» GIVEN EXERCISE
Duplicate the passage of the Virtual Console text from "-- Import titles." up to and including "download and play.".

» DOCUMENT EXTRACT
========
But there are a number of reasons to love the Virtual Console:

-- Import titles. They are generally brand new to me, and they just work. No pinouts to convert, boot discs to employ, or soldering irons to wave around inside your vintage hardware. Just download and play.

-- Browseability. Now that the Wii's limited storage problem has finally been addressed with proper SD card support, it's like having an iPod of retro games. Boot up the Wii, go into the SD menu, and you have your whole library (well, up to 240 games) at your disposal. Most VC games are small enough to launch quickly from the SD card, and even a huge collection won't approach the 32 GB SDHC max, so as far as I'm concerned the storage problem is well and truly fixed.

-- Quality. VC emulation is solid and reliable in general, and a good deal less hacky and configuration-tweaky than PC emulation can be. (Yes, tweaking is sometimes fun. But it distracts me from actually playing the games, and too often allows me to cheat myself out of the full experience.) The games are legitimate ROM images from the publishers, without random corruptions or hack/crack text inserts courtesy of the underground. It's emulation for the masses -- it starts up, it doesn't crash or fail to save the game, and it's handled cleanly and simply. Well, aside from the lack of widescreen support -- that's still a pain. I'm glad to see Namco's VC Arcade releases have an awareness of aspect ratio, and I hope that becomes a standard feature.

-- Legality and Economics. I like to know that the bucks I'm spending on classic games are giving me the legitimate right to play them, and unlike my thrift store searches, generating new revenue for somebody with an interest in responding to me as a market. Yes, the publishers that own the games today are not necessarily passing any cash on to the people who actually created them. And yes, I am often rebuying something I already own in physical form or on a disc-based compilation, which feels penny-foolish and convenience-driven. But the VC demonstrates once and for all that there's gold in these retro hills. Judging from Hudson and Konami's output, they're seeing a solid business case for supporting the VC, and WiiWare to boot, with titles that appeal to my retro tastes.

-- Pricing. Yes, many classic games won't cost you $5-$10 if you find them in the wild. But Neo-Geo games at $9 are very reasonable compared to finding and buying physical cartridges (if not compared to the SNK Arcade Classics Volume 1 collection, also available on Wii). And there are other bargains -- for example, Ogre Battle and Harvest Moon, two fine but rare SNES games, are a lot cheaper to play on VC than to acquire as collectibles on eBay. And frankly, Super Mario Bros. on the VC is still good value for money -- anyone who claims that's not $5 worth of entertainment doesn't eat out very often.

-- The Library. Hundreds of games are available. Yes, there are many games I want that aren't there (Ys III, please, and the TG-CD version, not the SNES version.) There aren't enough Western publishers represented, although Activision has finally entered the fray. And yes, Mondays are too often underwhelming. But when I am ready for something new to play, and I just open up the Wii Shop channel and start browsing, I never come up empty-handed or have to settle for something I know is a poor choice. I haven't exhausted all the GOOD games on the VC, nor even all the GREAT games, not by a long shot, and that alone keeps me excited about the service.
========
» DATA EXTRACT
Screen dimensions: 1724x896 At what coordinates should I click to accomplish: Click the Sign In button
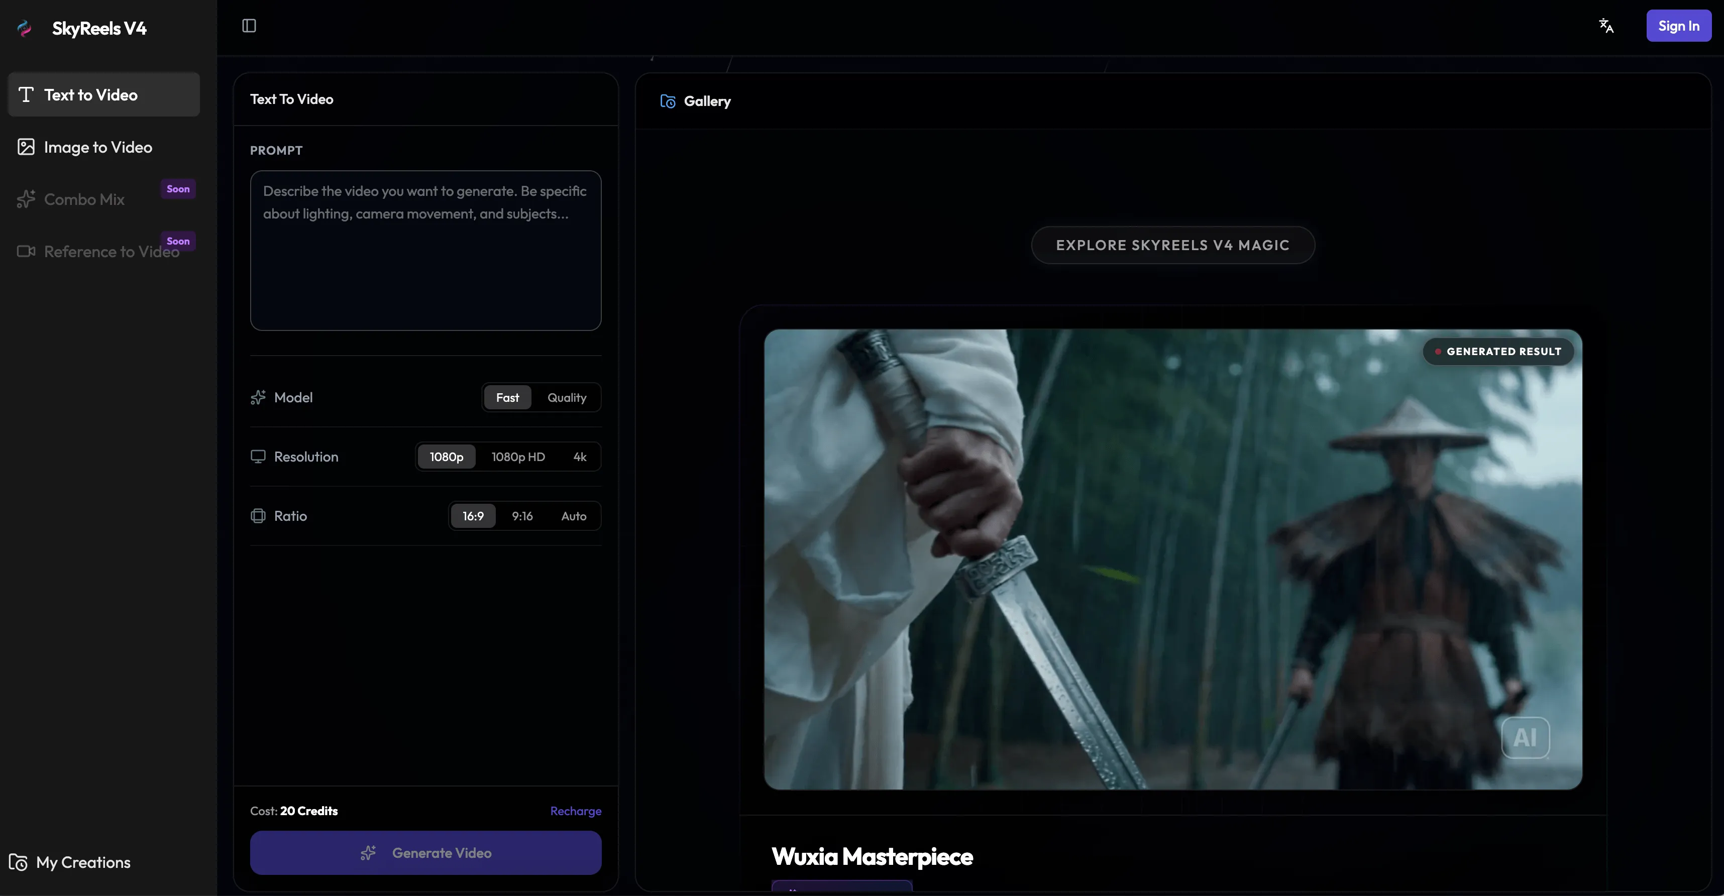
========
» ANSWER TO THE EXERCISE
-- Import titles. They are generally brand new to me, and they just work. No pinouts to convert, boot discs to employ, or soldering irons to wave around inside your vintage hardware. Just download and play.